»»

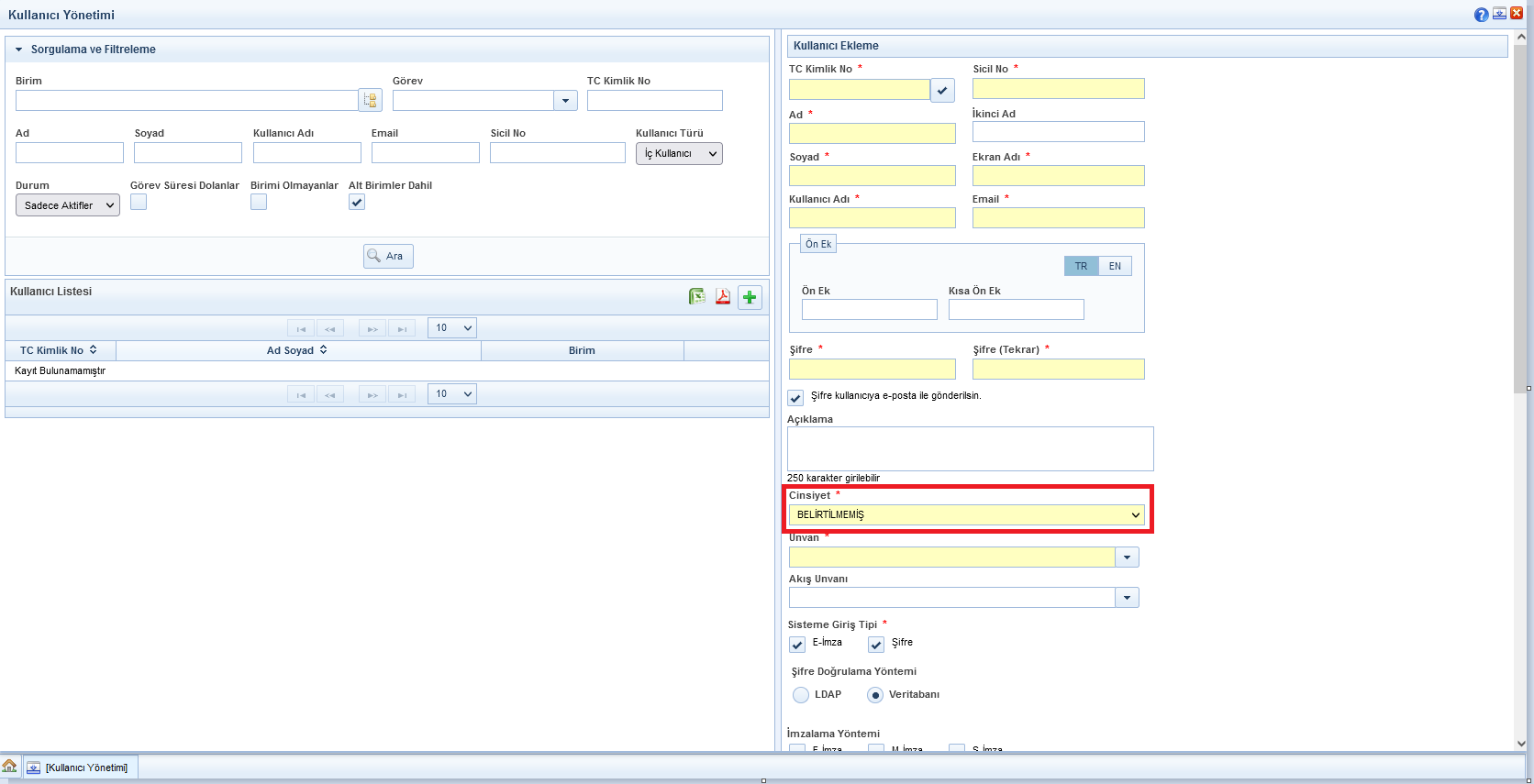Viewport: 1534px width, 784px height.
Task: Open the Kullanıcı Türü dropdown
Action: [x=679, y=154]
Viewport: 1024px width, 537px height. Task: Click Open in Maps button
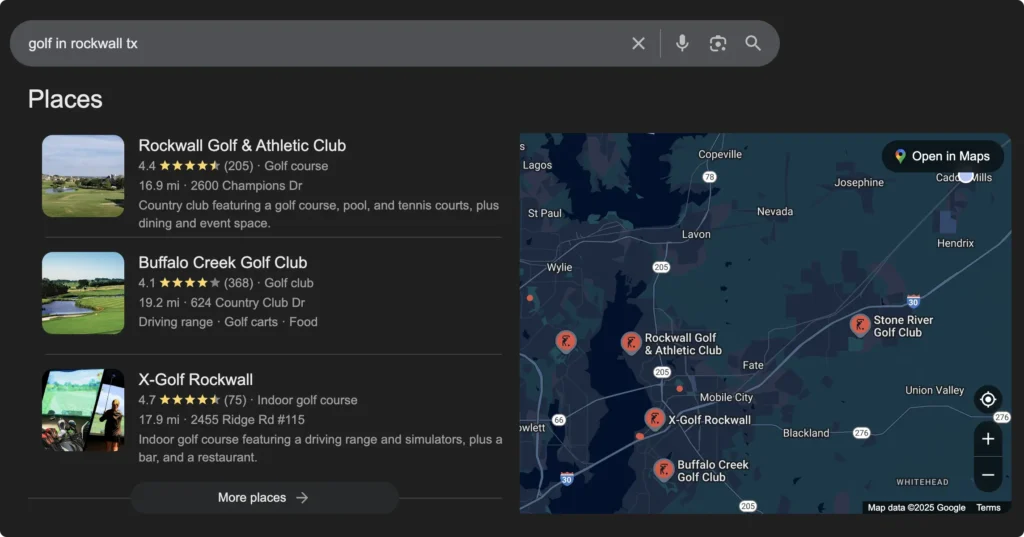pos(942,156)
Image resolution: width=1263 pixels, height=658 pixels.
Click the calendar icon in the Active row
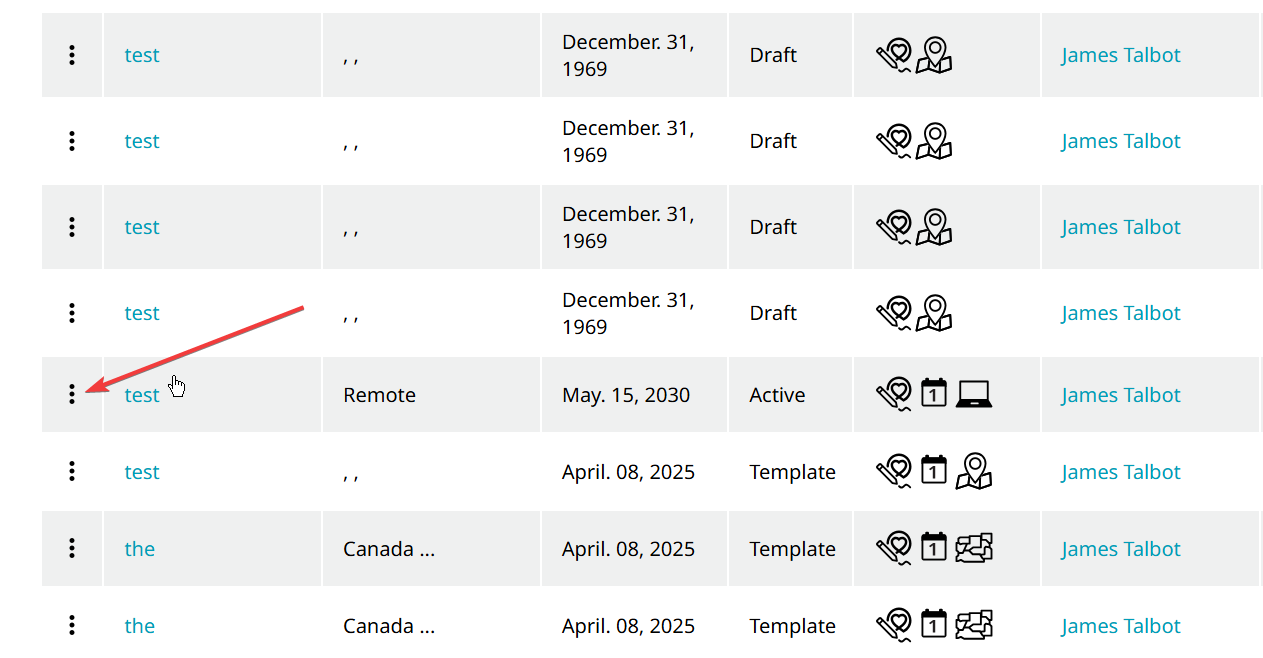point(933,393)
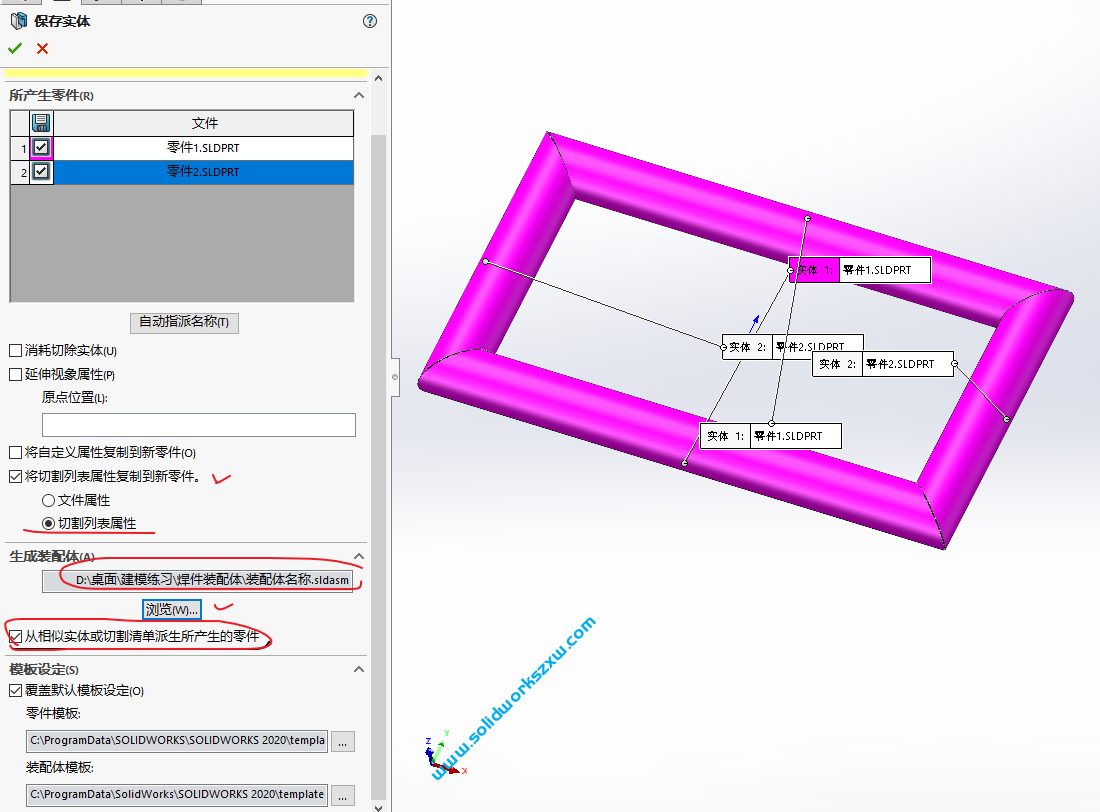
Task: Click the browse ellipsis next to 零件模板 path
Action: point(342,740)
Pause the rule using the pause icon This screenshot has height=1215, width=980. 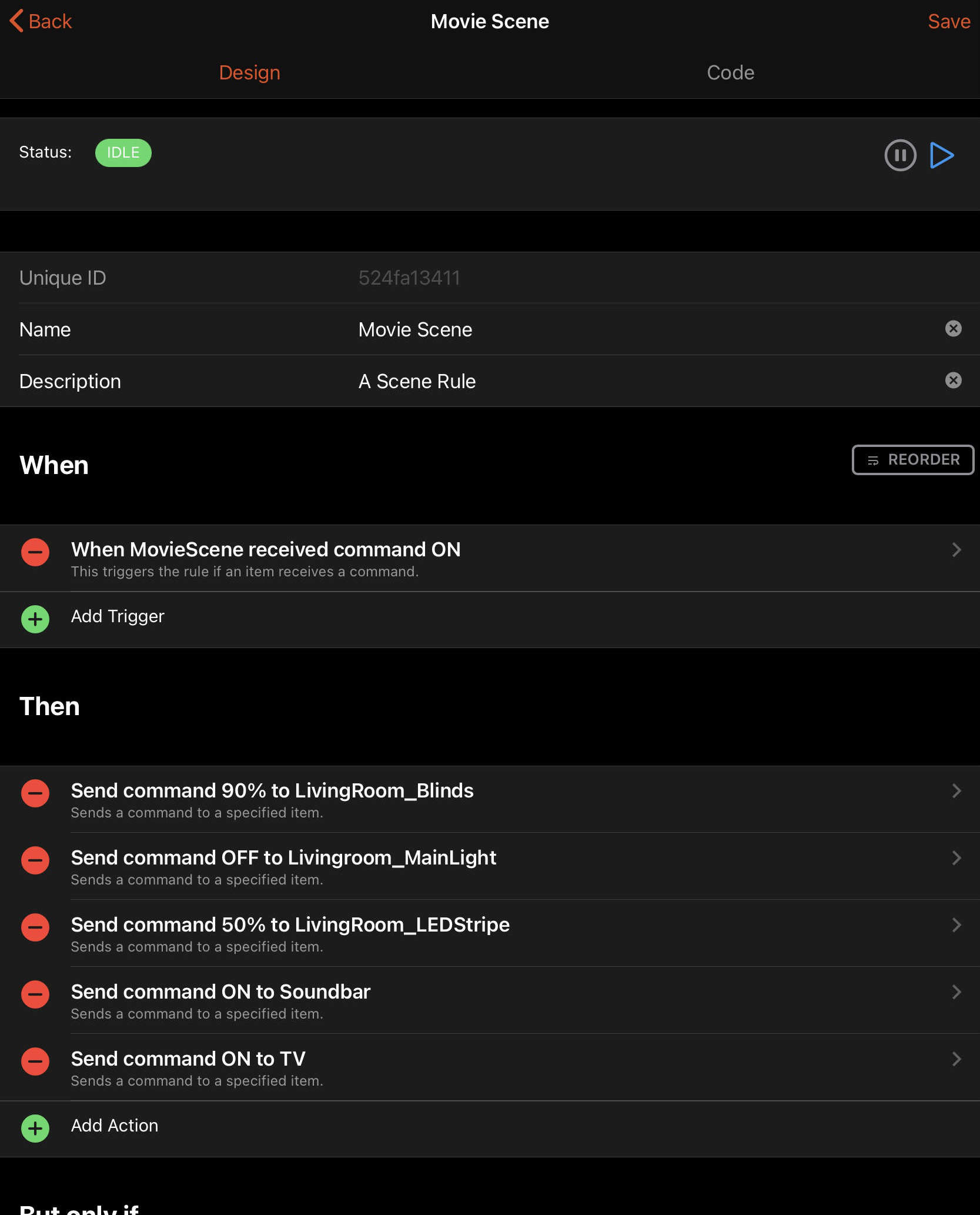(x=900, y=155)
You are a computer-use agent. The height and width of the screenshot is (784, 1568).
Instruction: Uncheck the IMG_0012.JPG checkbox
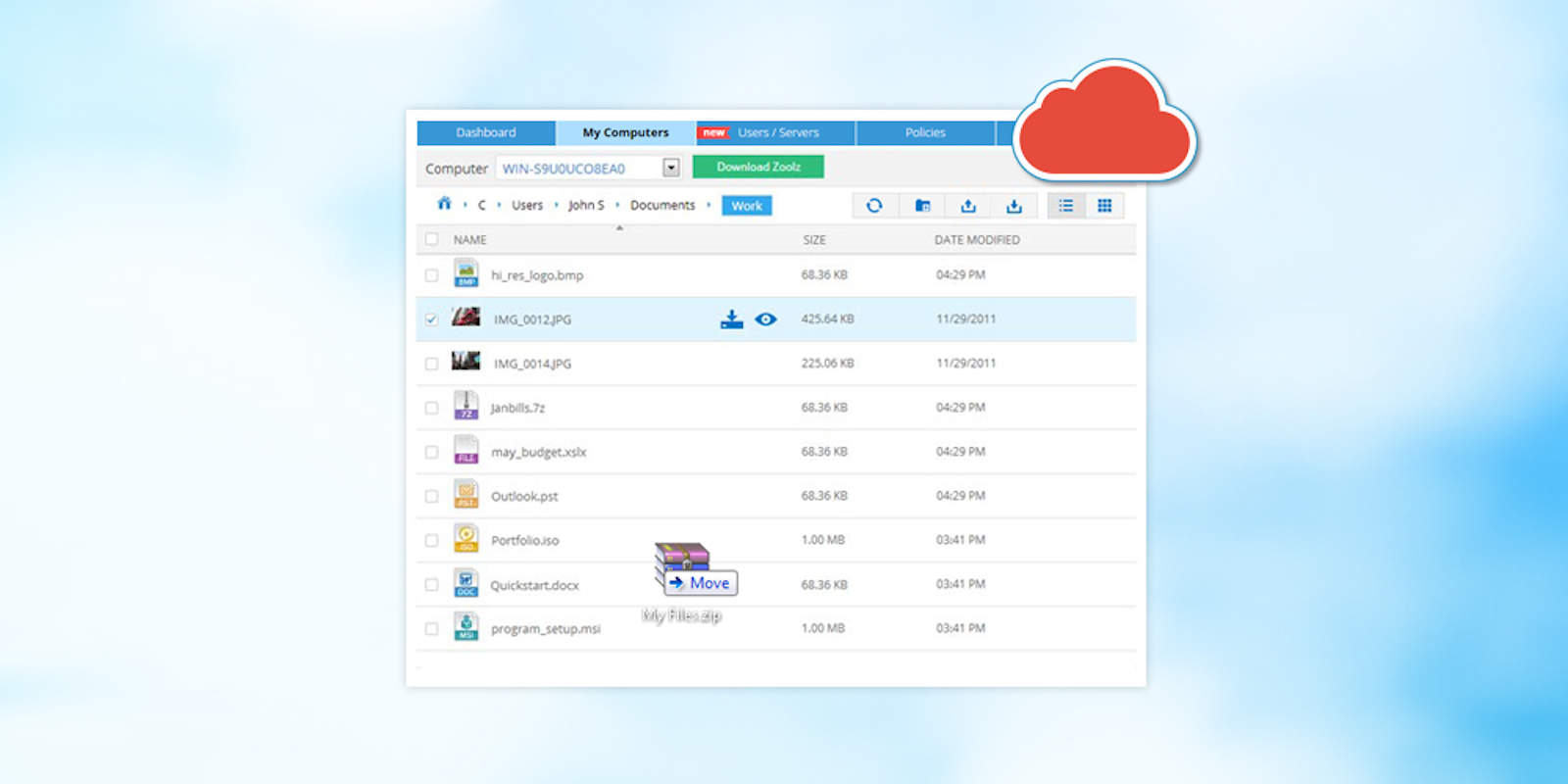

««

Activity: A word-for-word copy of the lines from the one with "You are a computer-use" through the final line of the listing above is the whole answer, and it contains no pictures.

Written reply:
You are a computer-use agent. The height and width of the screenshot is (784, 1568).
Instruction: Uncheck the IMG_0012.JPG checkbox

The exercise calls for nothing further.